Scientists have discovered fossils of a bizarre Jurassic dinosaur in Morocco, covered in extravagant spikes and armour never seen before in any other animal, Reuters reported.
Named Spicomellus, the 13-foot-long plant-eater lived about 165 million years ago and is now the earliest known ankylosaur, a group of heavily armoured dinosaurs.
Researchers say Spicomellus had metre-long neck spikes, a collar of bony plates, and fused tail vertebrae that may have supported a weapon like a club. Its elaborate armour could have served both as defence against predators and as a display to attract mates.
Vertebrate palaeontologist Richard Butler of the University of Birmingham called its features “jaw-droppingly weird,” while lead author Susannah Maidment of the Natural History Museum suggested its impractical spikes were likely linked to courtship displays. The fossils were unearthed in Morocco’s Atlas Mountains between 2022 and 2023.
Its back was covered in short spikes, owing to ribs with spikes on their top surfaces. It had a bony collar with plates and two pairs of spikes projecting outward above the neck, including one 2.85 feet (87 cm) long that probably was even longer when the animal was alive. It also had a pelvic shield and two large outward-projecting spikes above its hips.

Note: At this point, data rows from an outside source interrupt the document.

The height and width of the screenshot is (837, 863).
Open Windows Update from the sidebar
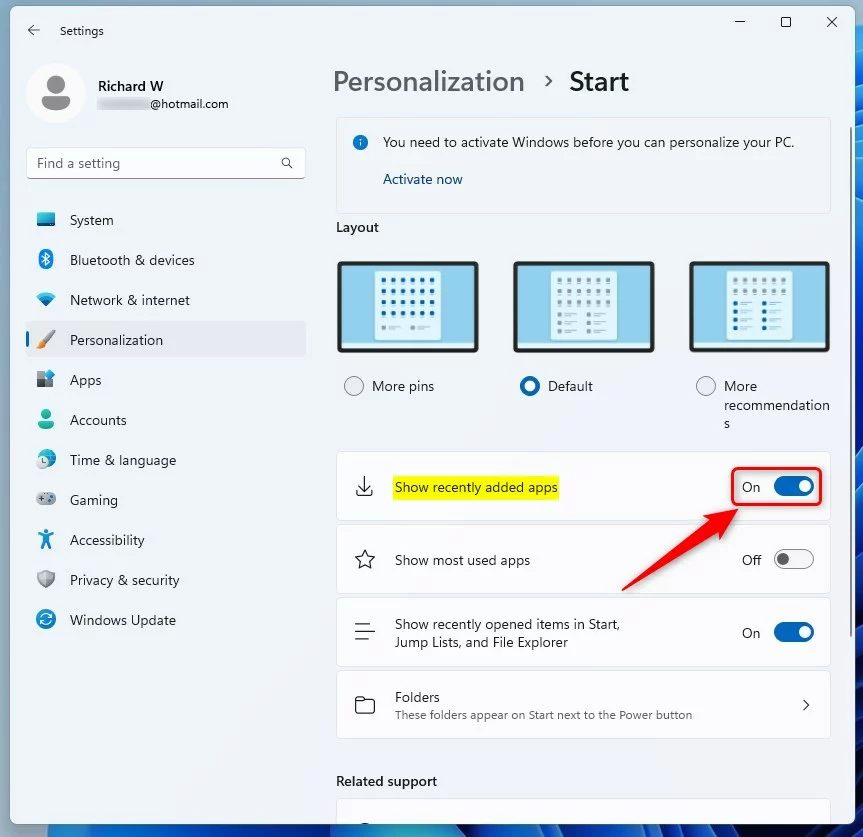coord(45,620)
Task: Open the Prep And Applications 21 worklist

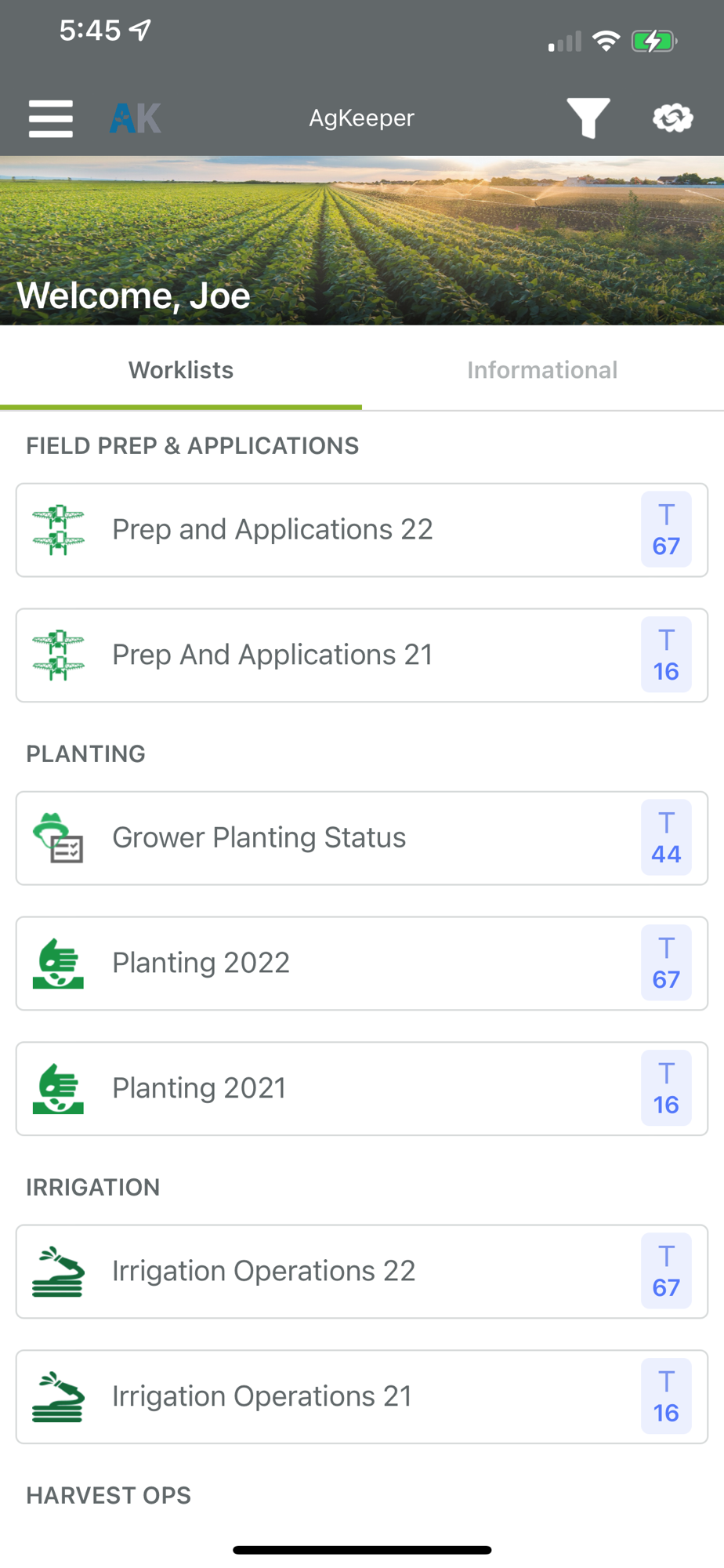Action: pos(273,655)
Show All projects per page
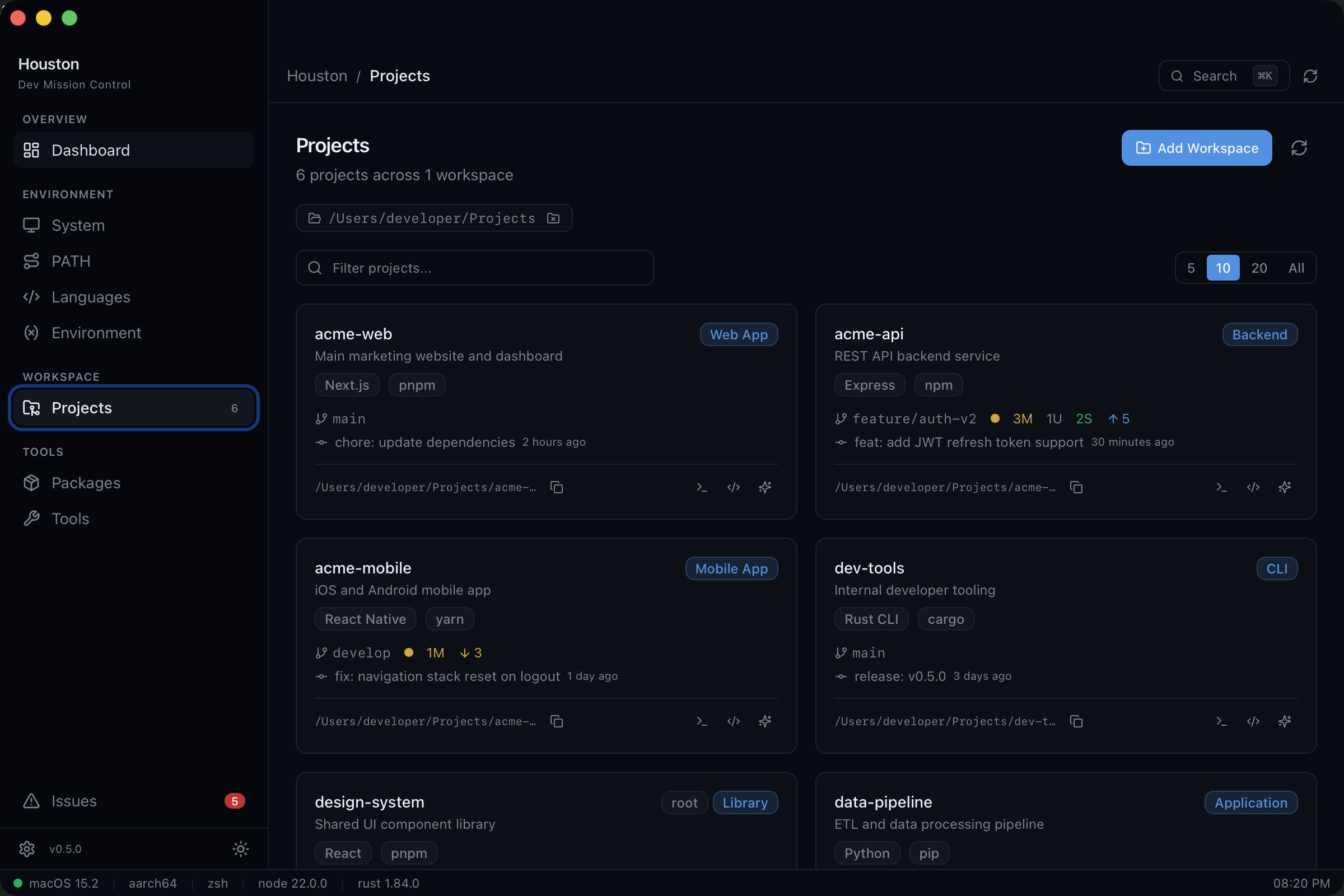1344x896 pixels. pyautogui.click(x=1295, y=268)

Distinctive fused tail vertebrae suggested that Spicomellus possessed a weapon at the end of its tail to fight off predators – perhaps a club or spikes of some sort – though one was not recovered among the remains.
Such fused tail vertebrae have been found only in ankylosaurs with tail weapons. This would indicate that tail weapons appeared in ankylosaurs about 30 million years earlier than previously known.

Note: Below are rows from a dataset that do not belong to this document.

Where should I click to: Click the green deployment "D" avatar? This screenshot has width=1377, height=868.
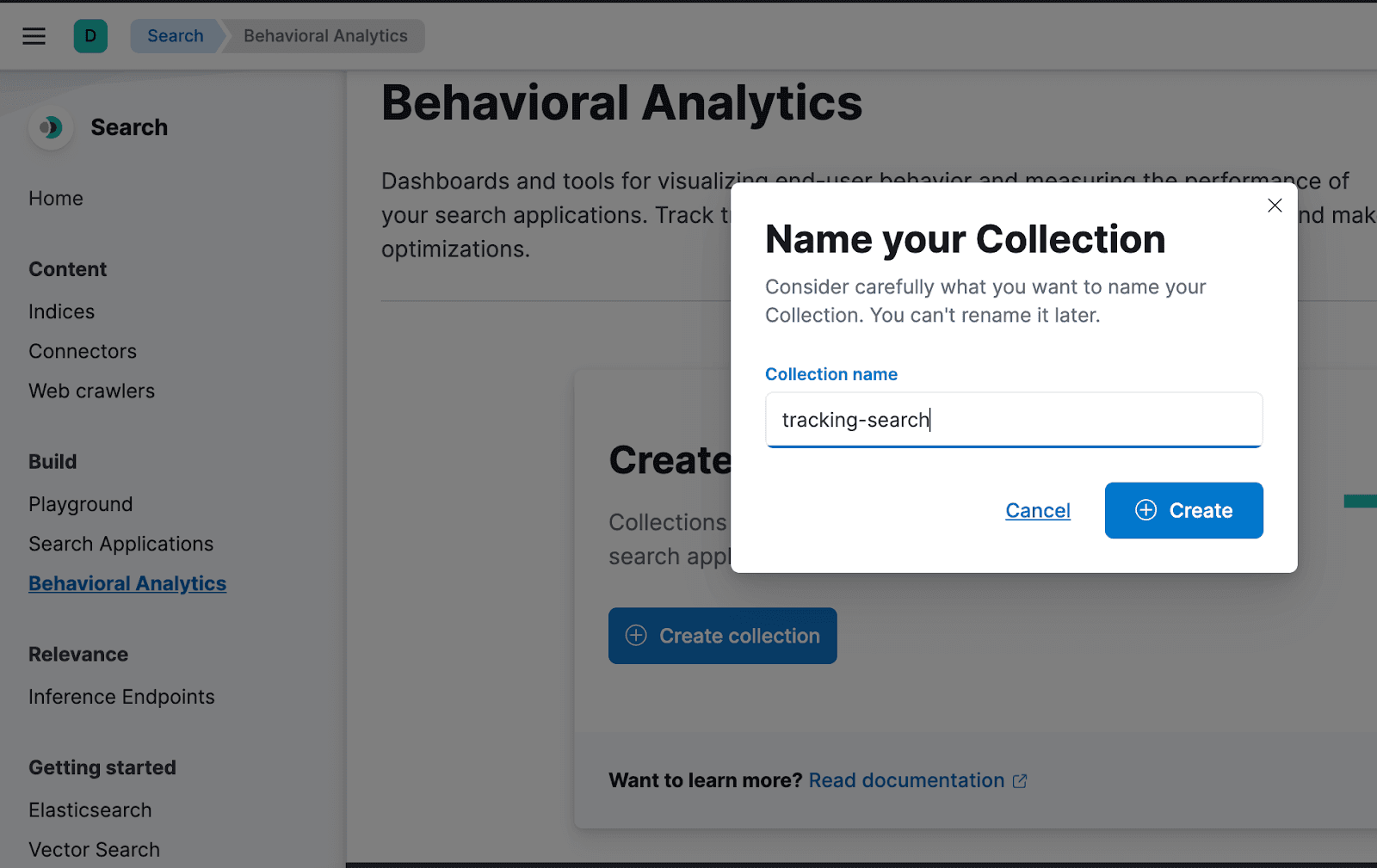coord(90,35)
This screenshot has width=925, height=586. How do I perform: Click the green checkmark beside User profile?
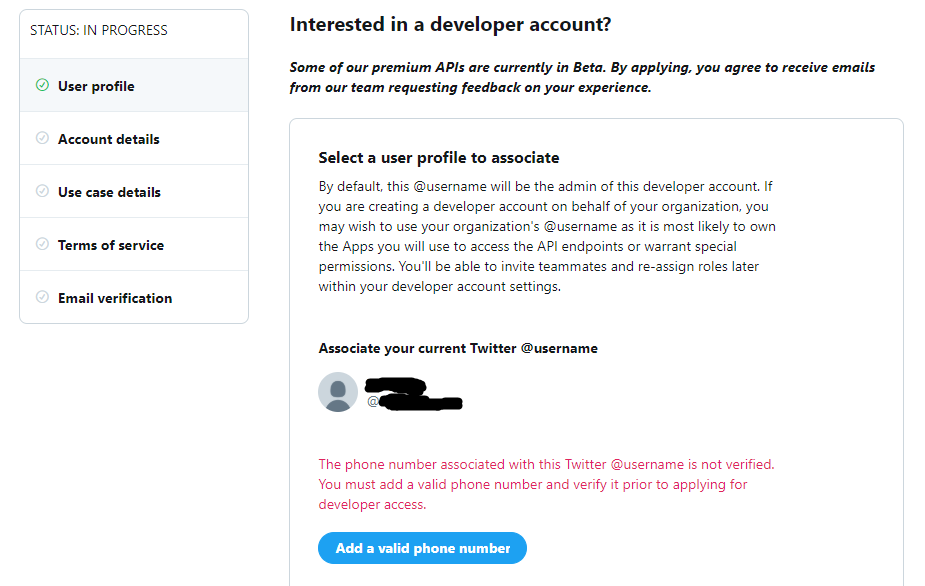pos(42,86)
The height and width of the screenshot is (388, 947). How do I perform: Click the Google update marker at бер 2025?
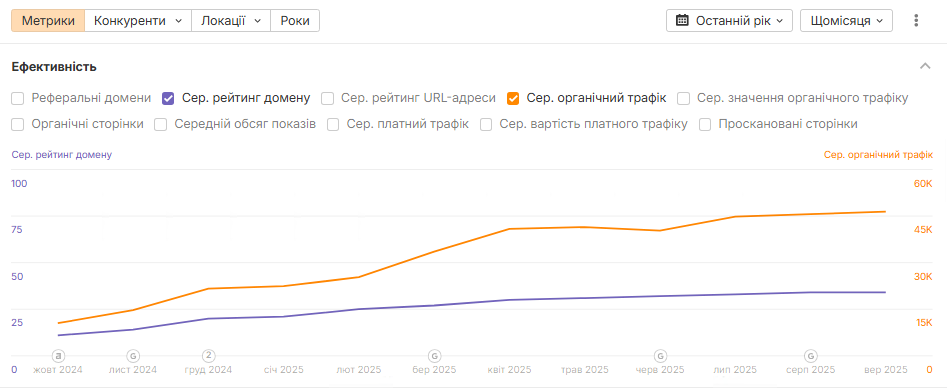pyautogui.click(x=434, y=355)
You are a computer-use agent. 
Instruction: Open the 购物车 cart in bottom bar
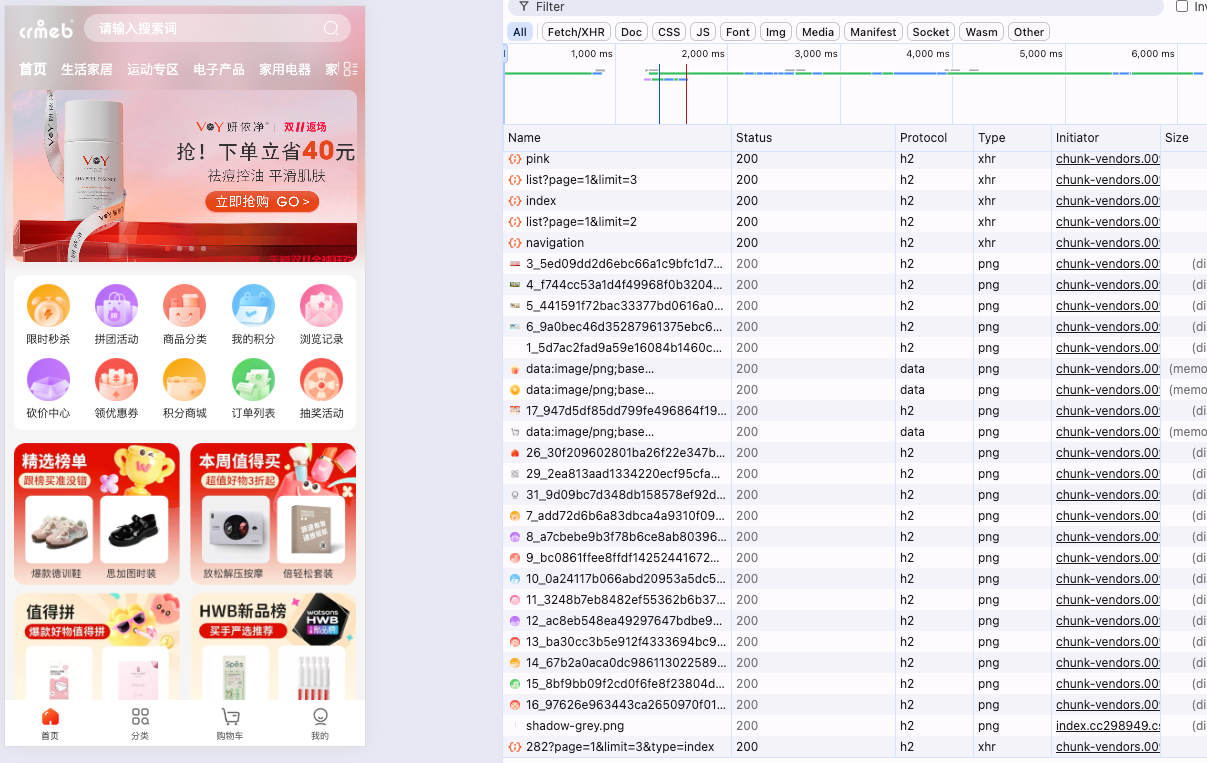[230, 722]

Ankylosaurs were among the most successful herbivorous dinosaurs. They are closely related to another group of plant-eaters called stegosaurs that boasted bony plates on the back and a spiky tail weapon.
Both groups arose during the Jurassic. But the ankylosaurs outlasted the stegosaurs, thriving until an asteroid struck Earth 66 million years ago at the end of the Cretaceous Period, ending the age of dinosaurs.
The best-known member of the group, Ankylosaurus, was larger than Spicomellus, at roughly 26 feet (8 meters) long, and inhabited western North America during the twilight of the dinosaurs. Its armour, including a formidable tail club, protected against predators, including Tyrannosaurus.
Early members of dinosaur groups often have fairly plain body plans compared to their later counterparts. Spicomellus shows that this was not the case with ankylosaurs.
“The armour of Spicomellus is much more elaborate than that of later ankylosaurs, and no later ankylosaurs have spiky ribs.
What is surprising to us is that the most elaborate ankylosaur armour of all time is present in the oldest member of the group.
Perhaps the simpler armour in later species reflects a shift towards the armour having a primarily defensive function due to increased predation pressure in the Cretaceous,” when predators grew exceptionally large, Butler said.